Per concludere volevo chiederti la tua idea sulla piattaforma Bandcamp.
Bandcamp è sostanzialmente l’evoluzione di MySpace. è un social dedicato ai musicisti, dove oltre a mettere in vendita ed in ascolto gratuito la propria musica, può interagire con i fan. Io interagisco spesso con acquirenti o semplicemente curiosi della mia musica. E’ uno strumento che sicuramente in questo periodo di pandemia, è cresciuto notevolmente; per alcuni è stata l’unica fonte di reddito, anche per me. Prima di marzo scorso avevo creato il profilo ma non l’avevo mai curato, poi da lì in poi mi sono messo a lavorarci su e l’ho costruito, caricando, oltre ai dischi usciti ufficialmente, anche bootleg e registrazioni di concerti live.
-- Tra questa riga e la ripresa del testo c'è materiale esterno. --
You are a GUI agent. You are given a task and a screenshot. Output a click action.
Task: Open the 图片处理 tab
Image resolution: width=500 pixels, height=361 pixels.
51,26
E’ un modo per divulgare la propria musica che ha un grosso potenziale, Vedo che anche artisti famosi hanno il loro profilo, che producono e mettono lì. Inoltre oltre ad essere un negozio di vendita di musica digitale, puoi mettere in vendita anche le copie fisiche. Bandcamp trattiene circa il 30% del prezzo di vendita.
E’ un social virtuoso. E’ l’unica piattaforma digitale che su una vendita di 10 euro, lascia 7 euro all’artista. Inoltre la qualità di ascolto è altissima.